Vendor Example - Oracle 9i or 10g Real Application Cluster [RAC]
relational database management system.
Shared data architecture supposes that partitioning strategies
do not adversely affect query performance. However, like the two
previous designs, this approach requires the transfer of massive
amounts of data from storage to processors. Shared data architecture
contention issues further limit performance and
scalability.
The locking and caching mechanisms used by Oracle to prevent processor
contention impose a ceiling on the data scalability of its RAC.
Oracle recommends users deploy partitions and indices to help improve
query performance, thus eliminating the intended simplicity of shared
data architecture. Indexing schemes and their interactions with
partitioning greatly increase set-up and maintenance complexity.
As with DB2, the Oracle 9i and 10g RAC solutions are hardware
and operating system-independent, capable of running on a variety
of servers. This can add weeks of installation assembly, testing,
debugging and fine-tuning of system parameters.
Blade Servers
Blade servers provide high-density computing, with enormous computing
power in a compact frame. They are a tightly integrated, consolidated
infrastructure, with a common management framework providing control
as a single virtual system.
Each blade has its own collection of processors, memory and I/O
capability. Dozens of blades are installed in a single chassis sharing
storage, network and power resources. Typically, each blade functions
as an SMP cluster of processors and shared RAM, within a matrix
of blades operating in parallel, resembling a tightly consolidated
version of the MPP on clustered SMP.
A number of vendors offer data warehouse solutions based on blade
technology.
I/O Processing Bottleneck
Each blade communicates over the system midplane to a storage area
network – a route shared with all the other blades in the
rack. Blades also suffer bottlenecks, where massive amounts of data
have to be delivered from storage to processors over a common I/O
pathway.
Deploying legacy software may exacerbate the bottleneck issues.
Whilst 1G blade servers provide a better performing computing
platform than legacy SMP and clustered-SMP/MPP, they still suffer
from the same inefficiencies and complexity of traditional data
warehouse solutions.
Vendor Example - “Google Search Appliance,”
A custom-designed blade server developed to enable ultra-high speed
content searches for the enterprise.
Data Warehouse Appliance
To overcome the challenges inherent in above models of data warehousing
required to fresh approach. One such solution, developed by Netezza
[NPS] eliminated the barriers to performance of traditional systems.
The NPS system is a data warehouse appliance specifically built
to enable real-time business intelligence and analytics on terabytes
of data.
The NPS system combines server, storage and database in a single
scalable platform based on open standards and commodity components.
The architecture provides significant performance advantage –
ten to fifty times faster than other data warehousing systems.
By leveraging commodity components it delivers a huge cost advantage,
at around half the cost of competitive systems. This approach also
eliminates the high operating costs of general-purpose systems adapted
for data warehousing.
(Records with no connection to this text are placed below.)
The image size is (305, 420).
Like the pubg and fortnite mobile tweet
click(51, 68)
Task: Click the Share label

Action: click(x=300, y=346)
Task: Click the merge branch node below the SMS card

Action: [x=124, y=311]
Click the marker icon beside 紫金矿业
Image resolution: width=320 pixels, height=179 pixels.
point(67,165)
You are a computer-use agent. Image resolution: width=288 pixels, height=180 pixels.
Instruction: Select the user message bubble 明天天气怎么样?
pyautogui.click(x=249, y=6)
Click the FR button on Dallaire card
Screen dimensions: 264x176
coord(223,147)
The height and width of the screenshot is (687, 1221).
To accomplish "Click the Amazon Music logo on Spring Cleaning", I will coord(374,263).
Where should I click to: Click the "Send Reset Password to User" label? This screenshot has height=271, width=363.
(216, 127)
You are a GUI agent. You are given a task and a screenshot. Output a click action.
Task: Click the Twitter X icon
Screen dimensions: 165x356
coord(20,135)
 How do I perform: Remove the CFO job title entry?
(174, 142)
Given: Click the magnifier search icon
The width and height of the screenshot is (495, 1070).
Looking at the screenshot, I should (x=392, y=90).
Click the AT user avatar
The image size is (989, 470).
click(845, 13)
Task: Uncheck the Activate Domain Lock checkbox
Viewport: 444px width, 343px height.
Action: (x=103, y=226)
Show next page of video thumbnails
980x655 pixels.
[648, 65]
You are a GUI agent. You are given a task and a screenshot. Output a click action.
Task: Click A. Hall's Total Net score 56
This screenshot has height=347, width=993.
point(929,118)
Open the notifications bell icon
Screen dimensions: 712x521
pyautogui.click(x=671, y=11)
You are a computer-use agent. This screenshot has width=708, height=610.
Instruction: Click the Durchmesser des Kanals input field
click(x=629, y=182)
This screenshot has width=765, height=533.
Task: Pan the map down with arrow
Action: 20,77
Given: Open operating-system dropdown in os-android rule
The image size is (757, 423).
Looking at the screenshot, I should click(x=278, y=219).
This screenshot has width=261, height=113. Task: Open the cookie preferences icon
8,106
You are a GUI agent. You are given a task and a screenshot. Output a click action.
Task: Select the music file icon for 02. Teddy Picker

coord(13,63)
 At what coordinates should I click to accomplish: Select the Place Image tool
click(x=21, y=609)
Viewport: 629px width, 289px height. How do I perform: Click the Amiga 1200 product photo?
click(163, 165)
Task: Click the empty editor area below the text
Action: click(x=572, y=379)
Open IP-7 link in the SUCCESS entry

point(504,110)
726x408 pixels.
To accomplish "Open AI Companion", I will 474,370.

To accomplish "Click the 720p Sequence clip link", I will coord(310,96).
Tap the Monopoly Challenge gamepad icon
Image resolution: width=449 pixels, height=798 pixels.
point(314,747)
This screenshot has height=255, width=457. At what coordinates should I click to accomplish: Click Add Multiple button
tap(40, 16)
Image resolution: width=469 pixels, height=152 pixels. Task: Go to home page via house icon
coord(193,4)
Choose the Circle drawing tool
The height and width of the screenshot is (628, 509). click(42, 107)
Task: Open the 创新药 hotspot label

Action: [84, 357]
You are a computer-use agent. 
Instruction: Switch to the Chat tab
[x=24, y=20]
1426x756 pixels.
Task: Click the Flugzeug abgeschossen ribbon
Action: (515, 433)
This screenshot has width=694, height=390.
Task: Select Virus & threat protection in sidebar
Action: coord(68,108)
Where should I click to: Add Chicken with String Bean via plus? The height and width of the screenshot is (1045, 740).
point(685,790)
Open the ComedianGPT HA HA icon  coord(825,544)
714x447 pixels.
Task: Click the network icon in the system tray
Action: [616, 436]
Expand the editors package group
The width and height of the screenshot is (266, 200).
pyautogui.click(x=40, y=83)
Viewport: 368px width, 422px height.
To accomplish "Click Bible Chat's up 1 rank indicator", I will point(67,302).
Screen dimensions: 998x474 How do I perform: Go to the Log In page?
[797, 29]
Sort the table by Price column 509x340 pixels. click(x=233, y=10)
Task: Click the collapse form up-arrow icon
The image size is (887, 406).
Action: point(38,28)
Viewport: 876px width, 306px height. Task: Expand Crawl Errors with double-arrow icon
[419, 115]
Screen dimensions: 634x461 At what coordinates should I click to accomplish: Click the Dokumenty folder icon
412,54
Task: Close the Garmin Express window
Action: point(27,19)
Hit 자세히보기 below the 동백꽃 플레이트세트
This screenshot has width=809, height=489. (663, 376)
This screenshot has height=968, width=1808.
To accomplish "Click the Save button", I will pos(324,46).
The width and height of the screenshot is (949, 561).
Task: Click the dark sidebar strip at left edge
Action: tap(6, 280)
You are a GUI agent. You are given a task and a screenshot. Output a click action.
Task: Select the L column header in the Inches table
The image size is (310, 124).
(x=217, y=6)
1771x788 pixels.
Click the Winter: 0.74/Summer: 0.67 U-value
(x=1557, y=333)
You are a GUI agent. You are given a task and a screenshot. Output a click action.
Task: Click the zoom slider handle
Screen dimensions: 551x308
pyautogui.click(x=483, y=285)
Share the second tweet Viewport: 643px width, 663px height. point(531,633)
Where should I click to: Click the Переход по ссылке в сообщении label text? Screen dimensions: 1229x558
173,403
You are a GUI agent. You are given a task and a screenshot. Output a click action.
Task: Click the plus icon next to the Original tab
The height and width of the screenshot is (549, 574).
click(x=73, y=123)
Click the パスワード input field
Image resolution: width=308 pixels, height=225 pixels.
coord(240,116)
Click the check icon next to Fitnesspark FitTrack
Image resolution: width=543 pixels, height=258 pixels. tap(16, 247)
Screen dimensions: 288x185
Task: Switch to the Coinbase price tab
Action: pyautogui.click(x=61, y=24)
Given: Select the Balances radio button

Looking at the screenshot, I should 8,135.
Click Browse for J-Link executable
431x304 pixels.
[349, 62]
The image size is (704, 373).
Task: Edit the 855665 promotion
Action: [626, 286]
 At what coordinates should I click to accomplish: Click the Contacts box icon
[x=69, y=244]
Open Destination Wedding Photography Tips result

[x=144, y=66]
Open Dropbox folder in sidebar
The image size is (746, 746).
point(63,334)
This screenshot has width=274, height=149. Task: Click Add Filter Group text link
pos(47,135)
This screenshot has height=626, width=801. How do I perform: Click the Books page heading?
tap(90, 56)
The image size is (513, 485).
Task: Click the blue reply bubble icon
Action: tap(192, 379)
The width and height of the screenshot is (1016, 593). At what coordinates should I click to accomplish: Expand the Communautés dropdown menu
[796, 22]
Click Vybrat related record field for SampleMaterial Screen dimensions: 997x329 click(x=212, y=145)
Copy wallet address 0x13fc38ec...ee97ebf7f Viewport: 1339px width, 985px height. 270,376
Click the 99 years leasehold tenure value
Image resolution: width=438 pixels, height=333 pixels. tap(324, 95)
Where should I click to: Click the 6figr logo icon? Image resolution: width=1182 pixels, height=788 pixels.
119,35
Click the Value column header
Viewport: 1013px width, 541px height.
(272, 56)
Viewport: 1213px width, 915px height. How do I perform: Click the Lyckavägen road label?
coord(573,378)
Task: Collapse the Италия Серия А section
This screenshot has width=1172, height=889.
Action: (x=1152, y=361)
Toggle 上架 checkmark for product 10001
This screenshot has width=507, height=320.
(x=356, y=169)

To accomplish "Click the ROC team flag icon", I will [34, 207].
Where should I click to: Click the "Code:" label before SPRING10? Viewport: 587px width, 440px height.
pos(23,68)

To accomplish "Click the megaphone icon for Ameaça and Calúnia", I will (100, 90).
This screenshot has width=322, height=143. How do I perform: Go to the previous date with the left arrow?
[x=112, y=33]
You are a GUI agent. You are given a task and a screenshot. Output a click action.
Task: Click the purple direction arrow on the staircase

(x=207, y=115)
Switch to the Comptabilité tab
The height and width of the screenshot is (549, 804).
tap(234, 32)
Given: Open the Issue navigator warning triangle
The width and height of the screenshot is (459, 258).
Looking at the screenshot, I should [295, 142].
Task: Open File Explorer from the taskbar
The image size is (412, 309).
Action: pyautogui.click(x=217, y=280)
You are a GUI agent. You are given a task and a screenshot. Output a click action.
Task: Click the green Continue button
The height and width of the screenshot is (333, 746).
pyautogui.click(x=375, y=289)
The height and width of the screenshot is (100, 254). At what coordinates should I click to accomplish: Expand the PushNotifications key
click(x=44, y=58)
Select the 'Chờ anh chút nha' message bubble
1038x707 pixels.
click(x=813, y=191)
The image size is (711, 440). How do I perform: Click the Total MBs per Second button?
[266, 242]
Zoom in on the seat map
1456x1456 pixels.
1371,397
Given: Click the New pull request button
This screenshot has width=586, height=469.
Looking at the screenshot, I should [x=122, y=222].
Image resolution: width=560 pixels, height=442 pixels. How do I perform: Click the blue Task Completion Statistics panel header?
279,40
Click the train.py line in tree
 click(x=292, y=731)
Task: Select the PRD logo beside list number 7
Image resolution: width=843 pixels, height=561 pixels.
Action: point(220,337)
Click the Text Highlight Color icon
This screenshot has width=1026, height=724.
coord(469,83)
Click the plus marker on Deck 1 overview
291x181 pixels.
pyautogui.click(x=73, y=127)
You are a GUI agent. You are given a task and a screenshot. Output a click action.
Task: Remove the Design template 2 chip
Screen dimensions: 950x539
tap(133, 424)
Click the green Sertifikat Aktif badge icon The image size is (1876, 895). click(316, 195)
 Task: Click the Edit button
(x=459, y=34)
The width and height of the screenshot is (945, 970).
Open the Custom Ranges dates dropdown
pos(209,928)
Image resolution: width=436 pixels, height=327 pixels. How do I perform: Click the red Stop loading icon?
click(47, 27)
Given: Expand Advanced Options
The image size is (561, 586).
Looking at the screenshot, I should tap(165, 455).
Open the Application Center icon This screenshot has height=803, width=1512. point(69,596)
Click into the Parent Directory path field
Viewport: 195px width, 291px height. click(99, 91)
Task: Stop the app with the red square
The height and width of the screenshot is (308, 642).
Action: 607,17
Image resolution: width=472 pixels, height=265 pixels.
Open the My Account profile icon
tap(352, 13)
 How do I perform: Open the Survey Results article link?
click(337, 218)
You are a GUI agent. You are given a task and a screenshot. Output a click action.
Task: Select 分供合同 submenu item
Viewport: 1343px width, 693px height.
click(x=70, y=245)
Rapid implementation takes hours, not weeks
- there is no need for intensive database tuning, administration
and system management.
Data Flow - Bringing the Query to the Data
The critical difference in the NPS appliance is based upon two
guiding principles:
Asymmetric Massively Parallel Processing [AMPP]
- provides both performance and scalability by using both SMP and
MPP as best suited to meet the specific needs of BI applications.
Intelligent Query Streaming Technology - moving
processing intelligence to a record stream adjacent to storage produces
much better performance and scalability than the traditional approach
of moving sets of records to a processor.
The combined approach results in very high real-time performance
and scalability at a fraction of the cost of other vendor systems.
AMPP
Netezza’s AMPP architecture is a two-tiered system:
Tier One - A high-performance Linux SMP Host
- Compiles queries received from BI applications
- Generates query execution plans
- Divides a query into a sequence of sub-tasks, or snippets, that
can be executed in parallel
- Distributes the snippets to the second tier for execution
- Returns the final results to the requesting application
Tier Two - High number of Snippet Processing Units [SPUs]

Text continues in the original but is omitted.